Rachel: It’s worth mentioning that evaluating past forecasts by how right they were or how well they predicted the future is not the central point of forecasting. That said, I think our forecasting on the directions that information and narrative were headed turned out to be fairly correct.
Ben: Agreed. What is an area that you’d say our forecasts from a decade ago do not seem to reflect the present?
Rachel: The future of self-care. We were really ambitious about how quickly the more robust understanding of what produces health and what keeps us healthy that was gaining steam in the early 2010 would convert into new self-care practices.
Ben: Making self-care a passive, almost, effortless activity, right?
Rachel: Exactly! It was a logical forecast: Once we have all this information about our health at our fingertips, we’ll be able to take action to preserve, protect, or fix our health. In 2012, we wrote, “By 2022, we’ll see innovators creating tools to harness the flow of data and make it actionable.”

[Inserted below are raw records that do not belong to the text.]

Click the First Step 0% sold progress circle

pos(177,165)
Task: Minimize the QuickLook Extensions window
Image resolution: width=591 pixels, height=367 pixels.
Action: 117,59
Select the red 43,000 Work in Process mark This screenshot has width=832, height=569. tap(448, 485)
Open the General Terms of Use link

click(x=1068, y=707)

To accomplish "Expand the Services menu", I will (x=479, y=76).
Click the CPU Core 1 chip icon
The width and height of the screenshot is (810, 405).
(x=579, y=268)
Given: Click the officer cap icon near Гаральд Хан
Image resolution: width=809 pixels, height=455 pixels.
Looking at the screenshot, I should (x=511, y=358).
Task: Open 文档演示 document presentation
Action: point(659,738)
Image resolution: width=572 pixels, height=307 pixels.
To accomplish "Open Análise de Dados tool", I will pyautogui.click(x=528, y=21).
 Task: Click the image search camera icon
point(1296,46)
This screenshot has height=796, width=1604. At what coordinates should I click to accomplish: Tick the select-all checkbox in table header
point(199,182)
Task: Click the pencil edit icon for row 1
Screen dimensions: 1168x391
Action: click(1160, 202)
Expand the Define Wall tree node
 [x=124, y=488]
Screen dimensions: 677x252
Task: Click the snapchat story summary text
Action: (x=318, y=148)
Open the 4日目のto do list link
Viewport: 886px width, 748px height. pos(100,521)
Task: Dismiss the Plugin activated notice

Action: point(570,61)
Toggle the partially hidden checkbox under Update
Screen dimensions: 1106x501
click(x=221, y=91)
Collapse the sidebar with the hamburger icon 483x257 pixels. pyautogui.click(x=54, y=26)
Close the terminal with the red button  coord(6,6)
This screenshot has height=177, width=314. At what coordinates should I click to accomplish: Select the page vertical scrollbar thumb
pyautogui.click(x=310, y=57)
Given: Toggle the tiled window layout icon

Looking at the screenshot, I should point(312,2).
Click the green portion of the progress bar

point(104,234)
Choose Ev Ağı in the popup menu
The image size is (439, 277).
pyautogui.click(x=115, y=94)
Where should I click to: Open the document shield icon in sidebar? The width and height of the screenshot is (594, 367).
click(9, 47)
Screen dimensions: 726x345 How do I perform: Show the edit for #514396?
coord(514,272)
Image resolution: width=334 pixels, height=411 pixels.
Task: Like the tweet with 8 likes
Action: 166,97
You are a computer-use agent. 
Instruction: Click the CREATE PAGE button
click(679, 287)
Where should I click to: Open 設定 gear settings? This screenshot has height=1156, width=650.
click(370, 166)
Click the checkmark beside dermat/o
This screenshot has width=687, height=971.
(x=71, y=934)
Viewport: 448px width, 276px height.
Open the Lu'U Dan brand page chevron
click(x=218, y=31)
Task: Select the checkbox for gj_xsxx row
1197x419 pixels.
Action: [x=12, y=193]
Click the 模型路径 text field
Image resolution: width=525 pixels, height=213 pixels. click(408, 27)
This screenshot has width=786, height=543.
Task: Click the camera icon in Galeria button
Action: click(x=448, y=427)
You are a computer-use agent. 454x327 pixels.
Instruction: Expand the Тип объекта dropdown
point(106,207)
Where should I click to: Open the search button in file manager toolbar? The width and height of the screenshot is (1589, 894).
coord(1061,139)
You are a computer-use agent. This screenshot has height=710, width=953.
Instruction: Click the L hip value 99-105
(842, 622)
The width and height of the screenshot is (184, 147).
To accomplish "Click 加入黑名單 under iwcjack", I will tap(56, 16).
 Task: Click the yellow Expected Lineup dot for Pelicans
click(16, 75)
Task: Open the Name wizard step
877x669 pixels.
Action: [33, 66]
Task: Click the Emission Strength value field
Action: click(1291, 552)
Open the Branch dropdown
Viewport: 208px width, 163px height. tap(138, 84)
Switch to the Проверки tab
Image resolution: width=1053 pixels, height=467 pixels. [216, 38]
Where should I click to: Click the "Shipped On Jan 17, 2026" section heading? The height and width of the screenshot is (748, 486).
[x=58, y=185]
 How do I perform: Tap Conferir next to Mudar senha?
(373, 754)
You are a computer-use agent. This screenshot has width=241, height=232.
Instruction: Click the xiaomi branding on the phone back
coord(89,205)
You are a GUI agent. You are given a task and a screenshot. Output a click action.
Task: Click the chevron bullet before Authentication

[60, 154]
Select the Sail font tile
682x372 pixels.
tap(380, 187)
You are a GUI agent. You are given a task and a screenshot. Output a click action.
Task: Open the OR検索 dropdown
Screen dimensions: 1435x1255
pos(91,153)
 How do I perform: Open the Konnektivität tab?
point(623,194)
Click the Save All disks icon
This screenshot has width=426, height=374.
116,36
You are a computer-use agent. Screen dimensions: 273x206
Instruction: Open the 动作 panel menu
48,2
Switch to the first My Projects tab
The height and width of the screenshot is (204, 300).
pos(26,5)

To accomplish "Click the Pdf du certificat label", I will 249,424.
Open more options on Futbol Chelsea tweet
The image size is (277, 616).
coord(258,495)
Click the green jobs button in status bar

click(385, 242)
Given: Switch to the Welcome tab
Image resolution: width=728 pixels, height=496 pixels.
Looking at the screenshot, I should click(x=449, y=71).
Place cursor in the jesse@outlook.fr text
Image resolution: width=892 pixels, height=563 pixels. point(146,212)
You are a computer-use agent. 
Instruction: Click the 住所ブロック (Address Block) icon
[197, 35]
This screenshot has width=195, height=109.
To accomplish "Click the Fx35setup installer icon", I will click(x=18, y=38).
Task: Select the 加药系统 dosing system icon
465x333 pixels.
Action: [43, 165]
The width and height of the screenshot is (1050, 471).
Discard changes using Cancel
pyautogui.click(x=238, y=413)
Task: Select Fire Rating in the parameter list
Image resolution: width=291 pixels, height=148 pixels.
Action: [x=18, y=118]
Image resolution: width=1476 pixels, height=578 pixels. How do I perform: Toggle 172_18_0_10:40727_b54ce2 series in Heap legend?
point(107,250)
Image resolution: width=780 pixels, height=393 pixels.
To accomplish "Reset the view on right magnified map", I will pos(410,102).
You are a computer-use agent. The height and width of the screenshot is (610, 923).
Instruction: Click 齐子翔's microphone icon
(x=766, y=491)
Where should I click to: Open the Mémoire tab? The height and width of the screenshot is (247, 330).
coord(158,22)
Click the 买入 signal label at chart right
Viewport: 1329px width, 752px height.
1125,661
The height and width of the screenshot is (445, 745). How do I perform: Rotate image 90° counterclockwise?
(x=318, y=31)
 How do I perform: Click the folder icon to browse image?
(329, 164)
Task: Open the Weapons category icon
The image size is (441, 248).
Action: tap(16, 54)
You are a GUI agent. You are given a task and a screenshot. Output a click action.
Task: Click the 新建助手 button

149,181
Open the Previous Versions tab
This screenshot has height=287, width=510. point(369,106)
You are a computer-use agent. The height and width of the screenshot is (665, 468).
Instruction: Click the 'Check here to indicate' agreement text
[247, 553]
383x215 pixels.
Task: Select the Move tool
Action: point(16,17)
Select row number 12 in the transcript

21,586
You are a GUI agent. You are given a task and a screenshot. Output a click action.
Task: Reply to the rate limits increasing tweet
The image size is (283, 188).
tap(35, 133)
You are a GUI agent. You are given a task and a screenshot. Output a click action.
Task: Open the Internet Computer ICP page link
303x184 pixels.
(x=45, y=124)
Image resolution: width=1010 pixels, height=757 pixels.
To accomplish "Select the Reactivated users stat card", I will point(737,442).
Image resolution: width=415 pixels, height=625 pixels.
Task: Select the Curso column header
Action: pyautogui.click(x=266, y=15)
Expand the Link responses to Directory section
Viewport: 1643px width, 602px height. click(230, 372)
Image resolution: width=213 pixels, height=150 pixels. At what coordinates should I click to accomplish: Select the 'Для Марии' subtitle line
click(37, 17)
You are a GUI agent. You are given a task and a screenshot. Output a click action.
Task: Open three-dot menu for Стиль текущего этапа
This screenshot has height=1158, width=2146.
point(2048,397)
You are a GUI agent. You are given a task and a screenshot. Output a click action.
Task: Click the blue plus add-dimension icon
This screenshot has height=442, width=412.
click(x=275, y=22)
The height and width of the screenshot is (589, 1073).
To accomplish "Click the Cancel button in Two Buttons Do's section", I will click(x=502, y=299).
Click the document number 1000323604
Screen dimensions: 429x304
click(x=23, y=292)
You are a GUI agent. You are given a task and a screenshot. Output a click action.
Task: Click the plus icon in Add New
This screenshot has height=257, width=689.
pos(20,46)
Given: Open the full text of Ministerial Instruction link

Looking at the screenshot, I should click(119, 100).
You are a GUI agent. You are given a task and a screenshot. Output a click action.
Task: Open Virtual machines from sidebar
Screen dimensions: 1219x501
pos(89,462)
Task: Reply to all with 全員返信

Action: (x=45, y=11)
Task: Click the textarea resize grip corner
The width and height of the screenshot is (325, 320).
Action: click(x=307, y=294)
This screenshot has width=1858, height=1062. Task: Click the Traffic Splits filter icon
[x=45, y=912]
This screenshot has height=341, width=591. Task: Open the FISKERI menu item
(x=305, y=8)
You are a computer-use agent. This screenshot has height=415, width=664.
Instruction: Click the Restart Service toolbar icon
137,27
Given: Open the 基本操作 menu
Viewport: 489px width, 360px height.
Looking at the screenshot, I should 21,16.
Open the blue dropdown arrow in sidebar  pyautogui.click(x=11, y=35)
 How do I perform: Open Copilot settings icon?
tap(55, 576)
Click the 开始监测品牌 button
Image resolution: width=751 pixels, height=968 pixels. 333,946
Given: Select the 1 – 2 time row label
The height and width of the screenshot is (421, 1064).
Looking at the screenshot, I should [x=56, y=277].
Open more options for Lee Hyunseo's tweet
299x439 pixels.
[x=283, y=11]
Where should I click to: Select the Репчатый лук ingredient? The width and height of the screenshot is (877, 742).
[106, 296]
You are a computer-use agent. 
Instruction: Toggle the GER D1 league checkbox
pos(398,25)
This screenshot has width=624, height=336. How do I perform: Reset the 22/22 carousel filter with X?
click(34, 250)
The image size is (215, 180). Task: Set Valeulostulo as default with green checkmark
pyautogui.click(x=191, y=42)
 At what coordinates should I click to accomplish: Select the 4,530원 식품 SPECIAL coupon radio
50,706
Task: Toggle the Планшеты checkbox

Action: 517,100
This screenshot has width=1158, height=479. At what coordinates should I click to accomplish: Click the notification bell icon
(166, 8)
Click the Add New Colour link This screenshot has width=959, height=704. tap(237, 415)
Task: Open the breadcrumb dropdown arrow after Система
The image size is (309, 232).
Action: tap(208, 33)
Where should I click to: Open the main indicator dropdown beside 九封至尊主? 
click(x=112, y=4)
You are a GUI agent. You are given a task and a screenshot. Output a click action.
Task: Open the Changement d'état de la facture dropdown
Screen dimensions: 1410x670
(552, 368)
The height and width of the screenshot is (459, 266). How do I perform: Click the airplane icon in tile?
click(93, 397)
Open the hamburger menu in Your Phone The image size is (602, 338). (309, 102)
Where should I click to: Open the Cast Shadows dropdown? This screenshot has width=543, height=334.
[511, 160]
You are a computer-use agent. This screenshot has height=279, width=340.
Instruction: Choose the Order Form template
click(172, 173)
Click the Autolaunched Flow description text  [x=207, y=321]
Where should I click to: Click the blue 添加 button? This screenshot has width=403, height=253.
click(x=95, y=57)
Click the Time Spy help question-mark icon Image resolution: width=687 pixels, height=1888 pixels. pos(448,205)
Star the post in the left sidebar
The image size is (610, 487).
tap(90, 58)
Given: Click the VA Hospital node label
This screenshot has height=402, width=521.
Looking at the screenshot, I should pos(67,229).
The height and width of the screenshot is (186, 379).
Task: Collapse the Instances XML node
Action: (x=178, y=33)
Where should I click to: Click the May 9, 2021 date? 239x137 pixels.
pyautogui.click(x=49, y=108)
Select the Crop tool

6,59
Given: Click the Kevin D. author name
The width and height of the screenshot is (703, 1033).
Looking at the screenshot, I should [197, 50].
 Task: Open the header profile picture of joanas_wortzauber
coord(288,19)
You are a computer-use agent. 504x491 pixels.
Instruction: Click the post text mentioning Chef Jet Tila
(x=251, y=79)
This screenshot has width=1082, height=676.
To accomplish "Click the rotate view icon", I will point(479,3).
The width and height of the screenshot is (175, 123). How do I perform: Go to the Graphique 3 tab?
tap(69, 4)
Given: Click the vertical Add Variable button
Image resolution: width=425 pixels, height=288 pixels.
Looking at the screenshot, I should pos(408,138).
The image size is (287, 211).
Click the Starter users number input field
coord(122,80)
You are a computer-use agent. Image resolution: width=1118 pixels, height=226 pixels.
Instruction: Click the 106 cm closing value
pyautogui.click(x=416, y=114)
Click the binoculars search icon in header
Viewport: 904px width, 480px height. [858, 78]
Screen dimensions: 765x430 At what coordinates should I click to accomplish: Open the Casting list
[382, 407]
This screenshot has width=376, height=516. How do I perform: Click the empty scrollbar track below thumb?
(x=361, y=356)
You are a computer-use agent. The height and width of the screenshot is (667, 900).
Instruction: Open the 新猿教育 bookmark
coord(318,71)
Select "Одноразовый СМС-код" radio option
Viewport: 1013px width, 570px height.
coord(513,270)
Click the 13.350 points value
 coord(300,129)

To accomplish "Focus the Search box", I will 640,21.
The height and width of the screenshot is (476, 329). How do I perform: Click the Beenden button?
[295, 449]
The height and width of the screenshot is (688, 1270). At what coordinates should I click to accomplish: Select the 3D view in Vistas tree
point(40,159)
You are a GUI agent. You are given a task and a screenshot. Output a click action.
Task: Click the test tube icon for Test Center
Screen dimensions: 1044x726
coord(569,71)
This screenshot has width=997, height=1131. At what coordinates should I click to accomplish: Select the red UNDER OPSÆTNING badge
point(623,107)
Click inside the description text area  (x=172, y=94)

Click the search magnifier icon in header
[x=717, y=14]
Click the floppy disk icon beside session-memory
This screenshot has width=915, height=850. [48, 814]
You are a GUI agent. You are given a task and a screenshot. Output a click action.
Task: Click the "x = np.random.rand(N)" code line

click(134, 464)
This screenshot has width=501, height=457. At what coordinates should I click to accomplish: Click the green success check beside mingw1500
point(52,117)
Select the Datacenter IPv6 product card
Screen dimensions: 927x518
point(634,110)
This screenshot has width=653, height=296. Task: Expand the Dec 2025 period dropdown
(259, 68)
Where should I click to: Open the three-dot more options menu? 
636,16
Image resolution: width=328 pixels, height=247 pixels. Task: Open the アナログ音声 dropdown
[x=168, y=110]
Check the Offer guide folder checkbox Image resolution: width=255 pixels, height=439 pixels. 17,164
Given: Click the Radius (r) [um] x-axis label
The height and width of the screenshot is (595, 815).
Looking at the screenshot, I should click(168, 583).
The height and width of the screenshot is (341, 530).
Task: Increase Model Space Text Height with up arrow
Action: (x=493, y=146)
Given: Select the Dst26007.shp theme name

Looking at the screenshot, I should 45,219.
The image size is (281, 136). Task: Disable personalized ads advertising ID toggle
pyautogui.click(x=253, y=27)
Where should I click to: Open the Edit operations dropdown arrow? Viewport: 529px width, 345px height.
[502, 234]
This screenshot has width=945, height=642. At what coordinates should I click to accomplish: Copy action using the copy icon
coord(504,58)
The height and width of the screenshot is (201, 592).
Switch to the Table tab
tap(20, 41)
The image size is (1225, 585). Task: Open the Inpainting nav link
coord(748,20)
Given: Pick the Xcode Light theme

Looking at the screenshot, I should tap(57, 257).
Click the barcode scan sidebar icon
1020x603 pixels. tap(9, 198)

Ben: Logic can be a dangerous element in forecasting…
Rachel: Or at least one worth examining. If the point was to get the future “right,” our forecasts on self-care would have needed to reflect the headwinds that would prevent how we take care of ourselves to change in any substantive way. We did seem to appreciate that it would take time. In fact, in 2012 we created artifacts from the future, but we extended our view to 2032 as opposed to 2022. One of the artifacts was a service that could serve up a tablet tailored to the client’s precise health needs. It also included food ordering and exercise regimes, all responsive to an individual’s present state.
Ben: I take your point that we anticipated a pace of change in automated and passive self-care practices that has not borne out over the last decade, but I would argue that we were also trying to provoke a new way of thinking about self-care. At the time, information was seen as the resource that people were lacking. If they just had more information “at their fingertips” whether through mobile phone apps or the web, they’d be able to make better decisions about their health and well-being. We were pushing back on that assumption — and our forecasts and artifacts were illuminating — that information was often not the missing resource in people’s lives. Many had the information about how to be healthy, but they didn’t have the time, or the money or the ability to act on that information.
Rachel: Right. And all of this personalized health information, first on the mobile phone and then through wearables, was just adding to the onslaught of information.
Ben: And putting more of the burden on people to act on this information, even when they didn’t have the means to.
Rachel: So there is value in forecasting what is possible as opposed to what is likely, especially in areas in which change tends to be slow.
Ben: Yeah, absolutely. I think maybe the common denominator in all these forecasts from that period, whether they were focused on narrative or automation, was that at their core, they were about how information is important, but insufficient on its own to affect change. What they were depicting was a future in which those in the health space took that to heart.